Continuous Profiling with Grafana Pyroscope on Kubernetes: Find CPU and Memory Bottlenecks in Production

Table of Contents

Your App Is Slow — But Where Exactly?

You have metrics from Prometheus. You have traces from Jaeger. You have logs from Loki. And yet, when your production service spikes to 90% CPU at 2 AM, none of those tools tell you which function is burning cycles. That gap is what continuous profiling closes.

I ran into this exact problem while managing a Go microservice that processed batch jobs. Memory usage kept climbing — not fast enough to page anyone, but steadily enough that pods restarted every few days. Prometheus showed RSS growing. Logs showed nothing unusual. It took three days of manual pprof snapshots before I found a goroutine leak buried in a third-party library. After that, continuous profiling went straight onto my must-have list for any production Kubernetes setup.

Grafana Pyroscope is an open-source continuous profiling platform. It samples call stacks and builds flame graphs from your running applications 24/7 — no manual snapshot required. It integrates with Grafana’s observability stack and works across Go, Java, Python, Ruby, and more.
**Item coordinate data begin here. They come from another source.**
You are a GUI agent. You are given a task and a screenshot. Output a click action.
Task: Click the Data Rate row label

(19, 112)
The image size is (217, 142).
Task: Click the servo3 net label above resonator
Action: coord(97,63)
Why Traditional Profiling Falls Short in Kubernetes

The classic profiling workflow goes like this: reproduce the issue locally, attach a profiler, capture a snapshot, analyze it. Fine on a developer laptop. In Kubernetes, it breaks down fast:

Ephemeral pods — by the time you notice the problem, the offending pod may already be restarted and gone.
Non-reproducible spikes — production traffic patterns are hard to replicate. The spike that happened at 2 AM under real load won’t happen on your local machine.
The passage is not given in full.